The Rainwater Basin is a landscape of shallow playa wetlands scattered amid the flat-to-gently-rolling loess plains of south-central Nebraska. Before European-American settlement, the region contained some 11,000 wetlands ranging in size from less than an acre to over 1,000 acres. The wetlands were fed by runoff from snowmelt, springtime rains, and intense summer storms, and all but the largest usually dried up by late summer. The growth and succession of wetland plant communities were kept in check by herds of grazing bison, elk, and pronghorns, and by periodic fires.
Until the middle of the twentieth century, Rainwater Basin wetlands were integrated and productive elements in diversified farm operations, serving as pastures and sources of hay. Grazing cattle emulated the effects of bison and other wild ungulates, helping to keep wetland vegetation in the early successional state that provided suitable migration habitat for waterfowl, shorebirds, and other wetland-dependent birds.
The Rainwater Basin Joint Venture’s objective since 1992 has been to work with private landowners, agriculture producers, and conservation partners to ensure adequate wetland habitat for the migrating birds that depend on this region.
Why It Matters
The 160-mile-wide Rainwater Basin region lies at the narrowest point on the Central Flyway migration route. Some 8.6 million geese and ducks stop over here from late February through March on the way to their breeding grounds; shorebirds follow from mid-April through mid-May.

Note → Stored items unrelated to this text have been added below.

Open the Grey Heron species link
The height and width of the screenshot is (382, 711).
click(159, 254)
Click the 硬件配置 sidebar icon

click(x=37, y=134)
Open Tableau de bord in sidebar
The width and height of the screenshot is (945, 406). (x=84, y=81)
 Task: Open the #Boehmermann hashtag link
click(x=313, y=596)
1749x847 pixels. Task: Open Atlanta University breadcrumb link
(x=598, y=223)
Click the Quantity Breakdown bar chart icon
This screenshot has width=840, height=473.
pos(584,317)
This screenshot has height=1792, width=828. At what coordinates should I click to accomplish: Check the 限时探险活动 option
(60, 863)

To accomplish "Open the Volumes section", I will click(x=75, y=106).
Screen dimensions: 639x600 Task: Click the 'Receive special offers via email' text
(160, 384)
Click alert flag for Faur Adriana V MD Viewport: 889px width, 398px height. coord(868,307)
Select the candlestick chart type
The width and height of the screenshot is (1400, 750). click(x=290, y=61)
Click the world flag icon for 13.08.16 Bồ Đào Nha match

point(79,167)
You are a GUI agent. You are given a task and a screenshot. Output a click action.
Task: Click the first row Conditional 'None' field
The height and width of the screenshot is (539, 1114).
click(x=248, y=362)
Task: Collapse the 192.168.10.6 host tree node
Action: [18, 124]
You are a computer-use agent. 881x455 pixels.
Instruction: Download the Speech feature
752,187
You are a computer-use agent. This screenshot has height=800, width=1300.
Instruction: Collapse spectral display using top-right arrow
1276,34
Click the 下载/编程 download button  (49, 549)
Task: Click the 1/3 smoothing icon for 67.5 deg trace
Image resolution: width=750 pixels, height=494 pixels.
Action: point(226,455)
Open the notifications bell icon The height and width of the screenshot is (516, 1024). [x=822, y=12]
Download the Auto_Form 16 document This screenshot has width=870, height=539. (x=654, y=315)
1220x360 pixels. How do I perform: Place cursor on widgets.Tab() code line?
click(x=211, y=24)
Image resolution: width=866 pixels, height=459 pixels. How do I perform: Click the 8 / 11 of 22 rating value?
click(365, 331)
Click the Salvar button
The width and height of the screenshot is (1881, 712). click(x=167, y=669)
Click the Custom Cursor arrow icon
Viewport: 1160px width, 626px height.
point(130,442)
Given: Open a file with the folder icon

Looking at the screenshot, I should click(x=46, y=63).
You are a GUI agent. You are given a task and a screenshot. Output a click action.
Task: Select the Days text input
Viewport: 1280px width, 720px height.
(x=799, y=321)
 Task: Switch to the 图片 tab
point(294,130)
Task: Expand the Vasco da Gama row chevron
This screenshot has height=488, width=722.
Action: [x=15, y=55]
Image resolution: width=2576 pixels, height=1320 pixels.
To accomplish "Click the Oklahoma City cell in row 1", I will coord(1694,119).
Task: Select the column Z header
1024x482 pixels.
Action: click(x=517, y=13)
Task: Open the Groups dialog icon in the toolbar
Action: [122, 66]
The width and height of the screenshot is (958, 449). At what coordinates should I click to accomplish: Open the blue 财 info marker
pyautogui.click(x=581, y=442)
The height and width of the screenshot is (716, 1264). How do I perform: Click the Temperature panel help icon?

Northbound birds need energy in the form of fat reserves to help complete their migration and to survive and reproduce on their breeding grounds. Tons of waste grain in the Rainwater Basin’s corn fields provide ample calories; however, waterfowl also need nutrients provided by wetland plants; they also need relatively secluded wetlands where they can roost without excessive disturbances. Shorebirds and other birds migrating through the region rely on invertebrates found in healthy wetlands and uplands.